24. Behold, then, the sure means of obtaining salvation. We should pray to God for light and strength to accomplish his will, but we should also pray with humility, confidence, and perseverance, which are the three requisites for prayer to be heard. We should labour to co-operate to our salvation as much as we can, without waiting for God to do every thing while we do nothing. Let the order of predestination be as it will, and let heretics say what they like, one thing is certain, that if we are to be saved, it is our good works that will save us, and if we are to be damned it is our own sins that will damn us. Let us place, however, all our hopes of salvation, not in our own works, but in the Divine mercy, and in the merits of Jesus Christ, and we shall be surely saved.
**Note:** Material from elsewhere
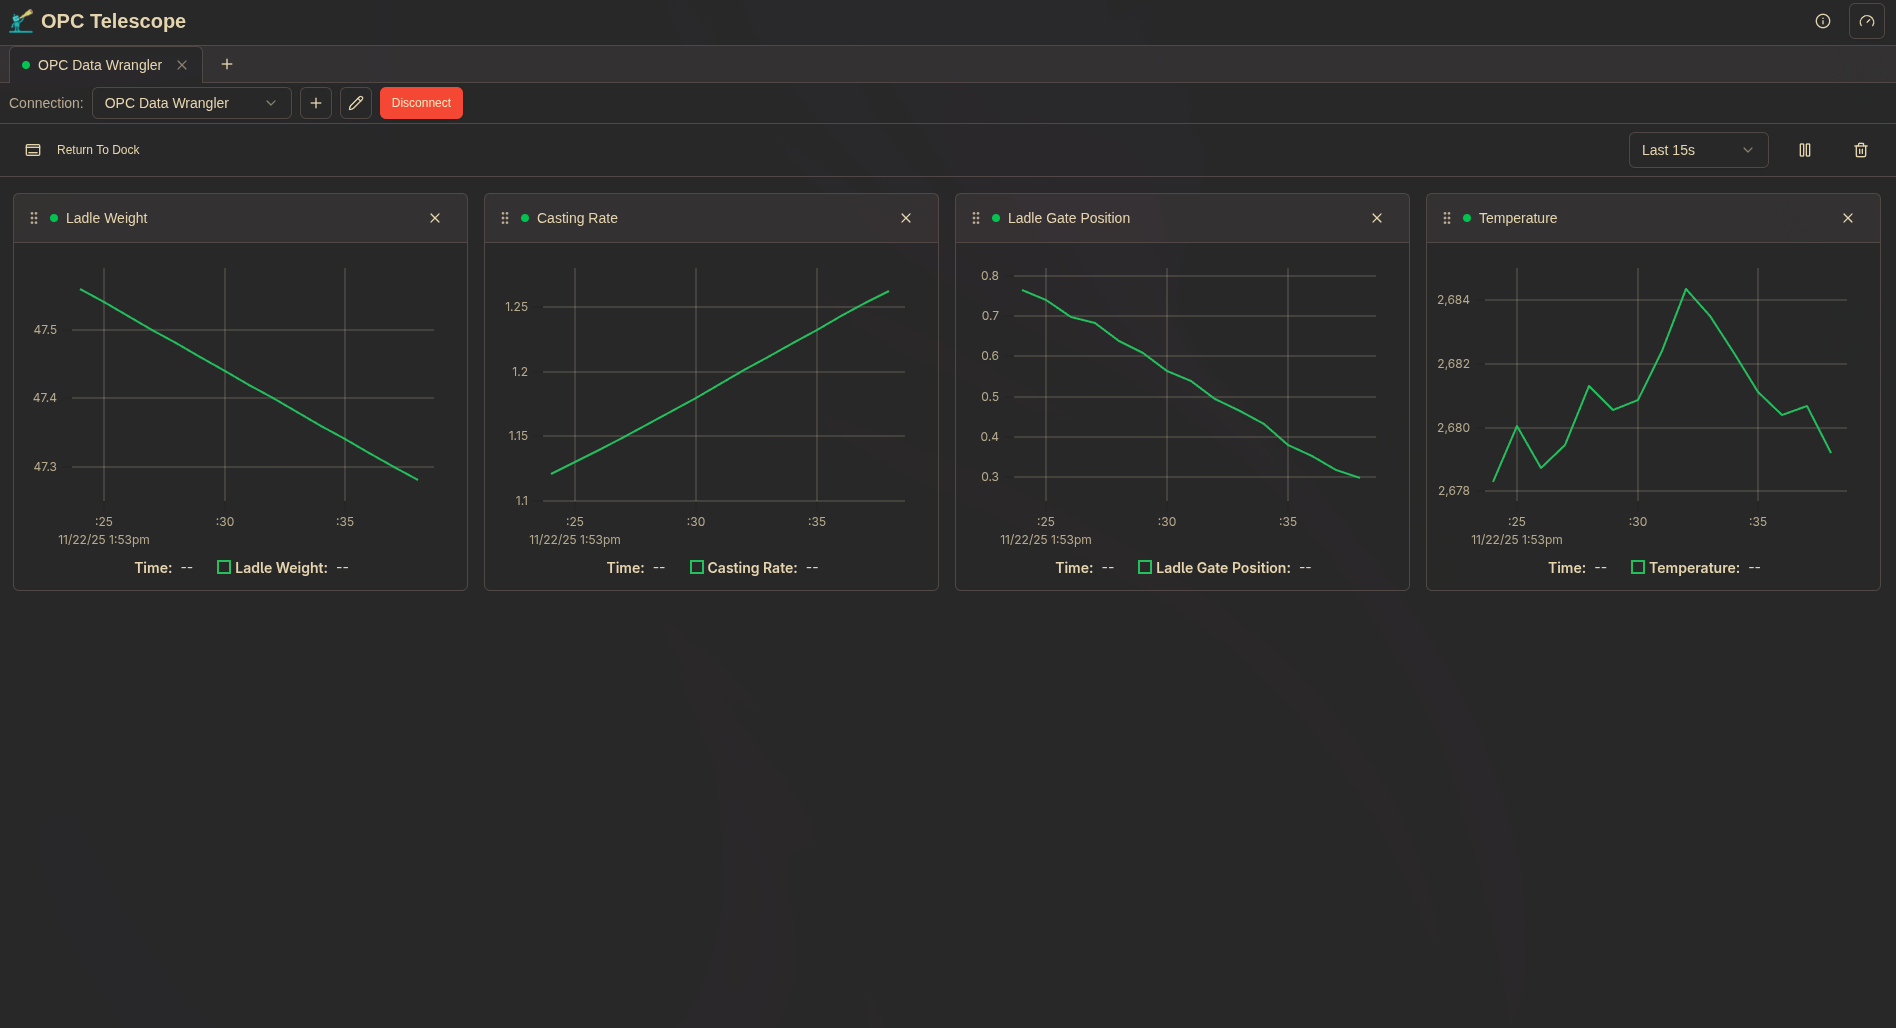The height and width of the screenshot is (1028, 1896).
Task: Add a new connection via the plus icon
Action: (x=316, y=103)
If we are saved, then, it will be solely by the grace of God, for even our good works are but gifts of his grace, and if we are lost it is solely through our own sins. It is this truth that preachers should frequently hold up to the people, and not go into the pulpit to make subtle theological disquisitions, uttering opinions not taught by the Fathers, and Doctors, and Martyrs of the Church, and explaining things in a way only calculated to make their hearers uneasy.